------ DATASET EXTRACT ------

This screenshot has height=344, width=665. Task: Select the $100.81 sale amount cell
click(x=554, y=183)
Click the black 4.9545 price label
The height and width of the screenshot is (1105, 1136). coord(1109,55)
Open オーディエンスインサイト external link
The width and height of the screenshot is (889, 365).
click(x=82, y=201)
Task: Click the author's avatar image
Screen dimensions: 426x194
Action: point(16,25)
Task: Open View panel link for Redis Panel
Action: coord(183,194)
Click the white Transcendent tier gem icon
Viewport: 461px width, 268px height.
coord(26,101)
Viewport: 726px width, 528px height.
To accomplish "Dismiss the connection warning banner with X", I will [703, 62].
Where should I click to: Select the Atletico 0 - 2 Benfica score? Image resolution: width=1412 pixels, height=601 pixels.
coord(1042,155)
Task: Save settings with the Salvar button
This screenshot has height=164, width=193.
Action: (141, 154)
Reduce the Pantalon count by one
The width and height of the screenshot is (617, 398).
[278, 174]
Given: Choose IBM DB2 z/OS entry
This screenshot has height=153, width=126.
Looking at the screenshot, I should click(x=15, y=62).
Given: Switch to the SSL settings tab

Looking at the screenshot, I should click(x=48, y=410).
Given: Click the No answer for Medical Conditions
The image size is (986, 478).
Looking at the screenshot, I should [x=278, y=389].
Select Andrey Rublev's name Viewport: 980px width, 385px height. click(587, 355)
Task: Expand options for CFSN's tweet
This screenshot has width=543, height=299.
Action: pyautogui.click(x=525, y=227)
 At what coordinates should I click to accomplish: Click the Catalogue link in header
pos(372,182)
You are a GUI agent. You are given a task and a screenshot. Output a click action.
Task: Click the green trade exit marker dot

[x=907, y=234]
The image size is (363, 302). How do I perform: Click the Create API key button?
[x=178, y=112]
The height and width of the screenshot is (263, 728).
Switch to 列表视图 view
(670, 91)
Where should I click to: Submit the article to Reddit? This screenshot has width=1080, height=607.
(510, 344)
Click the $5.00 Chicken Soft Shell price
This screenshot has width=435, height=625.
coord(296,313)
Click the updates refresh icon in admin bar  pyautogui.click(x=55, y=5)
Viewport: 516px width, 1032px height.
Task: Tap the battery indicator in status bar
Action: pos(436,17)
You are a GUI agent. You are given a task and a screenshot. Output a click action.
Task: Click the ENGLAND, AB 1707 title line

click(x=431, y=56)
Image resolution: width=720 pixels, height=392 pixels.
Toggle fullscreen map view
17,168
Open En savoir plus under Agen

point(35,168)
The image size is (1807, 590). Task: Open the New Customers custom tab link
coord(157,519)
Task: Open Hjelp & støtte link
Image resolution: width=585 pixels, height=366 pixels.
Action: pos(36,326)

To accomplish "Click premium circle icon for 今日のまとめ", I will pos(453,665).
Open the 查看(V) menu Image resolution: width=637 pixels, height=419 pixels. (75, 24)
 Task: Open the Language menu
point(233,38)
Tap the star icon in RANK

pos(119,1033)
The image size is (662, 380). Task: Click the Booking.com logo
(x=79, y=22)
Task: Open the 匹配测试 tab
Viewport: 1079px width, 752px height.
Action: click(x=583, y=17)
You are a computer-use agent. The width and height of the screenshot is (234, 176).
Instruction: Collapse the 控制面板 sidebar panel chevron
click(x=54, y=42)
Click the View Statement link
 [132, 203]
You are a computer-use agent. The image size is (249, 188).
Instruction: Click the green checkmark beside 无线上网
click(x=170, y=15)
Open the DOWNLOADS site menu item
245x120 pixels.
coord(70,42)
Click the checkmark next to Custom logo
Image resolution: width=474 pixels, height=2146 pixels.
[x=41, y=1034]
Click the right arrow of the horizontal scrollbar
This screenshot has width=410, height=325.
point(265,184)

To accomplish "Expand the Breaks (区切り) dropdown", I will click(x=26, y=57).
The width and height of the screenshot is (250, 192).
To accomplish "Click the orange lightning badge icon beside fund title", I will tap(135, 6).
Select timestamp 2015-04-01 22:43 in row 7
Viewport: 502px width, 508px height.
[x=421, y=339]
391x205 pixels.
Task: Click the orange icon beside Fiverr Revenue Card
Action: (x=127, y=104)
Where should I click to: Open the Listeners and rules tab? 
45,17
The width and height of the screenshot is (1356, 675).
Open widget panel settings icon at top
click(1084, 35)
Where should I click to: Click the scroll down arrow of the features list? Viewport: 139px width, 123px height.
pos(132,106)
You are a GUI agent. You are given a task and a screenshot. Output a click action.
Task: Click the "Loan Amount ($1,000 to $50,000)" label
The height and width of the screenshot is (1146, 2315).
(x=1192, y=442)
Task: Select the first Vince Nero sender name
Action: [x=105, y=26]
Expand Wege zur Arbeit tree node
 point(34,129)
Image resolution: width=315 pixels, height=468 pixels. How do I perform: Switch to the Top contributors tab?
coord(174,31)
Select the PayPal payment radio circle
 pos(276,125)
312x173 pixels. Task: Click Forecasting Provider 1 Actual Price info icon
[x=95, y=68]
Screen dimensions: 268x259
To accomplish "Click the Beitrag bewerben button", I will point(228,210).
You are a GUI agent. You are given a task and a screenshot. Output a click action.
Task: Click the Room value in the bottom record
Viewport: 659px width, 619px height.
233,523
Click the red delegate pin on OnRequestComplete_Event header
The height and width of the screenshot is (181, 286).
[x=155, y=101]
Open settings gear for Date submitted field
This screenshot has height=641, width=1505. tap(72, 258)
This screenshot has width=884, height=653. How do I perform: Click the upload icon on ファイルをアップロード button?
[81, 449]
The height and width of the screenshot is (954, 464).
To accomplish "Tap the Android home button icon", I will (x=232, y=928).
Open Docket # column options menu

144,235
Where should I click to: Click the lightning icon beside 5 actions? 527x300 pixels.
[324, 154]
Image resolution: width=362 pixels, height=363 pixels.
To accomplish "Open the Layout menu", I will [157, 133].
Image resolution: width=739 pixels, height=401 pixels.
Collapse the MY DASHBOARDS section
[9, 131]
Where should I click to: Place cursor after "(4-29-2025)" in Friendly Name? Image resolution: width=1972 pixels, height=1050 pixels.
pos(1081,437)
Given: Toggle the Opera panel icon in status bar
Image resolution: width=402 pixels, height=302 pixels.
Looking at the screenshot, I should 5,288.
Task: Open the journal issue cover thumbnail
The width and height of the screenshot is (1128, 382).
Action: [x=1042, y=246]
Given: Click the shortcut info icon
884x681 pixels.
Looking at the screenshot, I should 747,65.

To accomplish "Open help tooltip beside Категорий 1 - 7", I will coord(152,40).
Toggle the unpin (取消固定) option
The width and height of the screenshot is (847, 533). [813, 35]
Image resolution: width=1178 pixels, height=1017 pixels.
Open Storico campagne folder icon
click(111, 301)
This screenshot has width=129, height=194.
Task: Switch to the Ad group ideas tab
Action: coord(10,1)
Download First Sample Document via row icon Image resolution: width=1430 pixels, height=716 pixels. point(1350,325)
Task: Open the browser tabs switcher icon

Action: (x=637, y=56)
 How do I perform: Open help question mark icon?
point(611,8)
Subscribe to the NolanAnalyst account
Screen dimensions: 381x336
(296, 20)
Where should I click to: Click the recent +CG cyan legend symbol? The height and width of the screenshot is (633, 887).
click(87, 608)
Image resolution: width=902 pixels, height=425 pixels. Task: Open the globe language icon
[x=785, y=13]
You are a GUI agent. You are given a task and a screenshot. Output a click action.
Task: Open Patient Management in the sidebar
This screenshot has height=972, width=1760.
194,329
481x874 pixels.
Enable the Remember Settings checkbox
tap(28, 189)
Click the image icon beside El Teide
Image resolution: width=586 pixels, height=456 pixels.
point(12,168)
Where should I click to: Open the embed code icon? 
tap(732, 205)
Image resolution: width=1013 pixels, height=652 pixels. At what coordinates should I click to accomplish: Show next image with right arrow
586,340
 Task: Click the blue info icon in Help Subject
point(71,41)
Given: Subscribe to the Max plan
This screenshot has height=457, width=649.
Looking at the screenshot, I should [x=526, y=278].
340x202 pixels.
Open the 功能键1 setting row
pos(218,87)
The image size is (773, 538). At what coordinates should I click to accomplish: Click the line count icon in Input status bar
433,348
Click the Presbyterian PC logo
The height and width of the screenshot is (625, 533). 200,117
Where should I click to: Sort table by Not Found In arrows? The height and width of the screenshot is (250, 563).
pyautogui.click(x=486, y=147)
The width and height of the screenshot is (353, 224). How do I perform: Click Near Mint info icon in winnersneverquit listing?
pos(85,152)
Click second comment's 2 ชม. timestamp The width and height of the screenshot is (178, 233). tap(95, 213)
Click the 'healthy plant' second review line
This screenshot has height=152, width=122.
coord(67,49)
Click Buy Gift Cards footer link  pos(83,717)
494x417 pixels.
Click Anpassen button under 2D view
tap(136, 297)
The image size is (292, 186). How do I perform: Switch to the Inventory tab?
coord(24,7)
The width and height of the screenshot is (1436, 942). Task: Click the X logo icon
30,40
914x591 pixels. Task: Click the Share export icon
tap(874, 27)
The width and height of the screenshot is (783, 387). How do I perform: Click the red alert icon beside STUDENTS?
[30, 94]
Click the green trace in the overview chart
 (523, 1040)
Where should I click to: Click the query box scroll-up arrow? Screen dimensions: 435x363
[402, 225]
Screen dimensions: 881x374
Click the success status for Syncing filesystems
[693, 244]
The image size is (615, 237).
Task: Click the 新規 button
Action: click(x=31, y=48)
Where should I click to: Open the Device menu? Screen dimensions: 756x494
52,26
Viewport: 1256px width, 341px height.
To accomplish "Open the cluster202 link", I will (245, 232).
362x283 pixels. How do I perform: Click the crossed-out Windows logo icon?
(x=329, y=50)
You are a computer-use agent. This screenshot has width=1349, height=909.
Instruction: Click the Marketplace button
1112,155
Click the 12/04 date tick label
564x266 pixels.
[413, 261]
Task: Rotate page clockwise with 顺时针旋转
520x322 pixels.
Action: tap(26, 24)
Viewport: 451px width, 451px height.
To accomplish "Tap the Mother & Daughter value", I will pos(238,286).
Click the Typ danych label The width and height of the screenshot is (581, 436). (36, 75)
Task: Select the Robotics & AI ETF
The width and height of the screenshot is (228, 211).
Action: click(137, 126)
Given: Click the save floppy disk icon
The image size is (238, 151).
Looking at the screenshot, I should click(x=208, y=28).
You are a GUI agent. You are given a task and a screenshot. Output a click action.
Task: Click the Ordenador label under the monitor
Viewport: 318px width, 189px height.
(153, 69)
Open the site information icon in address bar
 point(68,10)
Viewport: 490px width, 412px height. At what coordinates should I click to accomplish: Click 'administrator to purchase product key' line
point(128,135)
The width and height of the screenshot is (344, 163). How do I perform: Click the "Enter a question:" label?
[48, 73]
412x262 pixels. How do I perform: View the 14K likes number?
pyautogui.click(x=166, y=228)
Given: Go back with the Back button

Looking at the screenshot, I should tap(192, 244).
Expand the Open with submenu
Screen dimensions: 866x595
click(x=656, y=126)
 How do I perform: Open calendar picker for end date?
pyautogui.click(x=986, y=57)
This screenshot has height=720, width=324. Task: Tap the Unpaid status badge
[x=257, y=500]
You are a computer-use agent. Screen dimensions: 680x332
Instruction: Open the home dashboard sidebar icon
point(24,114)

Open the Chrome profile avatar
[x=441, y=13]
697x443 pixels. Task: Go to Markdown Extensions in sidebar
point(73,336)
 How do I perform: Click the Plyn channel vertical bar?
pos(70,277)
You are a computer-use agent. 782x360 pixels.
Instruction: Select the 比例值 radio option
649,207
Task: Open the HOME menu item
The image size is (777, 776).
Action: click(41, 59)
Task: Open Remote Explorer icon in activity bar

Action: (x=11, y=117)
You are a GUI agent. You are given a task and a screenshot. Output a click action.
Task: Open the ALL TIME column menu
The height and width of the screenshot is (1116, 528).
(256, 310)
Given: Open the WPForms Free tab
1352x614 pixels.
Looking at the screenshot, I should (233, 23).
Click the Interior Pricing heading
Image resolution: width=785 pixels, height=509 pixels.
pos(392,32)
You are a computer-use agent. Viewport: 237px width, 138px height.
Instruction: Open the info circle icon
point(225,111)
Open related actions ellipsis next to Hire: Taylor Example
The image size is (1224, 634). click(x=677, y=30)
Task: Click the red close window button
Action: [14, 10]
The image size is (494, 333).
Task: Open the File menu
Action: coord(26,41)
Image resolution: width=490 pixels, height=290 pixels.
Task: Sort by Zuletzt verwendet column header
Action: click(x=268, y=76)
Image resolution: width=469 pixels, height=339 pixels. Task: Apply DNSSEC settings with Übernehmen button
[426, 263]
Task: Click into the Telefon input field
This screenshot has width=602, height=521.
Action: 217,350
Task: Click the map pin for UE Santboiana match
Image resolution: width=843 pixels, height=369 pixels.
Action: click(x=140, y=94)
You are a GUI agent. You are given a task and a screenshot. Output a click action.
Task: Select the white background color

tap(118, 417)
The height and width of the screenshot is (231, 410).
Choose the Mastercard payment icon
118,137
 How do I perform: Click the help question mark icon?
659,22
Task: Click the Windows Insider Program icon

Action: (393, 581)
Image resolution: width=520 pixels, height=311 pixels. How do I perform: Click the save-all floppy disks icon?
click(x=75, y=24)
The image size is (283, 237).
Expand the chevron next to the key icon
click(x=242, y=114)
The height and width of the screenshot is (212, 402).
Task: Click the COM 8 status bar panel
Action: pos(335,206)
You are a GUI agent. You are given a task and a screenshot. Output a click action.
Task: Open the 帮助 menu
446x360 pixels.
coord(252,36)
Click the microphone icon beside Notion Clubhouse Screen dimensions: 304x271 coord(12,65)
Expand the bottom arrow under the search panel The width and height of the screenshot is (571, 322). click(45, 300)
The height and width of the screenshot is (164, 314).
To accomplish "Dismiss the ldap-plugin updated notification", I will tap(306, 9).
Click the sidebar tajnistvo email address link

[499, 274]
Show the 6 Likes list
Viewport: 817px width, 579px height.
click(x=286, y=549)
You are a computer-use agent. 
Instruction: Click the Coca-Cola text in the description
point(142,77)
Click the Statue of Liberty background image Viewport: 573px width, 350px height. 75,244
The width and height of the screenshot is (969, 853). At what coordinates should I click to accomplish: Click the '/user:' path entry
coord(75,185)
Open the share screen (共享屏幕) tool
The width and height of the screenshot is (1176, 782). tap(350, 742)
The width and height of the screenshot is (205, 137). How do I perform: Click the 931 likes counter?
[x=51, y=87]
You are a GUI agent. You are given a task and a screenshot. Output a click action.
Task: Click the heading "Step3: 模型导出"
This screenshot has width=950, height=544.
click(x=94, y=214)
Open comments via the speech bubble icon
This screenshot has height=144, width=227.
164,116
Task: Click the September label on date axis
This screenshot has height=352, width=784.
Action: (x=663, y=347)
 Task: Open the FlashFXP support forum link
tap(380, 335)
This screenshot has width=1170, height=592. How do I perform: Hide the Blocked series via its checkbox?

------

Return every line above where "timestamp" appears.

**SOLUTION FOR THIS EXERCISE**
Select timestamp 2015-04-01 22:43 in row 7
Click second comment's 2 ชม. timestamp The width and height of the screenshot is (178, 233). tap(95, 213)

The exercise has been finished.